O primeiro-ministro israelense Ehud Olmert afirmou que Israel havia bombardeado nesta quinta-feira um prédio da agência da ONU para a ajuda aos refugiados palestinos (Unrwa) em Gaza em resposta a tiros disparados desse complexo. O ataque ao prédio da ONU, fortemente criticado, destruiu a ajuda humanitária que tinha entrado na Faixa de Gaza nos últimos dias, após os depósitos das Nações Unidas onde o auxílio estava armazenado serem atingidos pelos bombardeios israelenses. “A comida que entrou em Gaza nos últimos dias está pegando fogo”, disse, em Gaza, o porta-voz da agência da ONU para os refugiados palestinos (UNRWA), Adnan Abu Hasna, em declarações ao “Canal 10” da televisão de Israel.Uma grande coluna de fumaça branca, primeiro, e preta, depois, por causa do combustível queimado, era vista esta tarde sobre a Faixa de Gaza, depois que pelo menos um projétil de tanque israelense atingiu de manhã os depósitos da ONU.

Ataque contra agência

Dois jornalistas palestinos ficaram feridos nesta quinta-feira em um ataque aéreo israelense contra uma sede da agência da ONU para os refugiados palestinos (UNRWA) em Gaza, afirmou um porta-voz da organização.
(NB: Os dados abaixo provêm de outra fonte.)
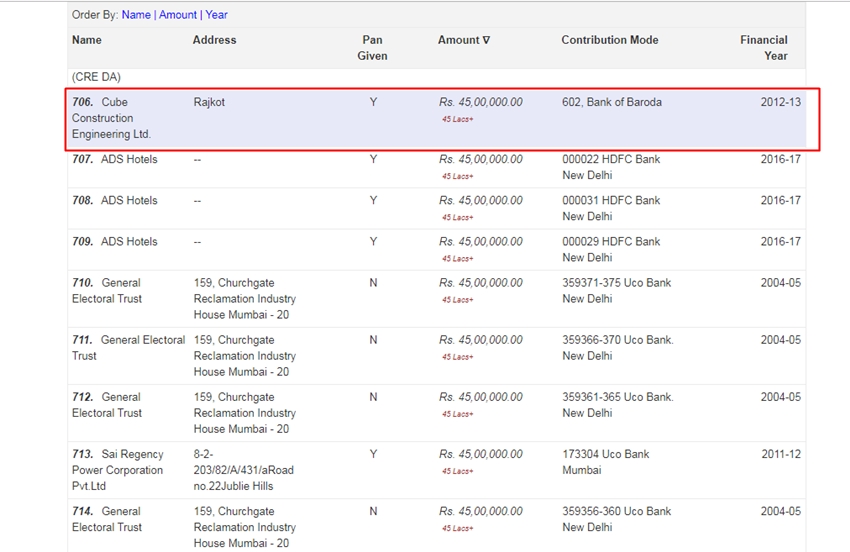The image size is (850, 552).
Task: Click the Amount link in Order By
Action: 178,15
O complexo era o centro de operações de vários meios de comunicação árabes e ocidentais. O secretário-geral da ONU, Ban Ki-moon, se disse “escandalizado com o bombardeio israelense” contra as instalações da principal agência da ONU de ajuda aos palestinos em Gaza. .Mais tarde, o próprio Ban afirmou que o ministro da Defesa de Israel, Ehud Barak, pediu desculpas pelos disparos feitos.
“O ministro da Defesa me disse que foi um grave erro e que levou isso muito a sério. Ele me garantiu que será dada atenção extra às instalações e funcionários da ONU, e que isso não irá se repetir”, disse Ban.

Israel intensifica ofensiva em Gaza

As forças israelenses aprofundaram a sua incursão na Cidade de Gaza, e os combates se intensificaram, ampliando a pressão sobre o Hamas num momento em que ambas as partes avaliam uma proposta de cessar-fogo. Os bombardeios da quinta-feira foram os mais violentos em três semanas de conflito.
Após 20 dias de confrontos, fontes dos serviços de saúde de Gaza dizem que pelo menos de 1.028 pessoas morreram – cerca de 30% delas são crianças.
Nesse mesmo período, Israel teve 13 mortes – sendo 10 soldados, além de 3 civis atingidos por foguetes do Hamas. (AFP).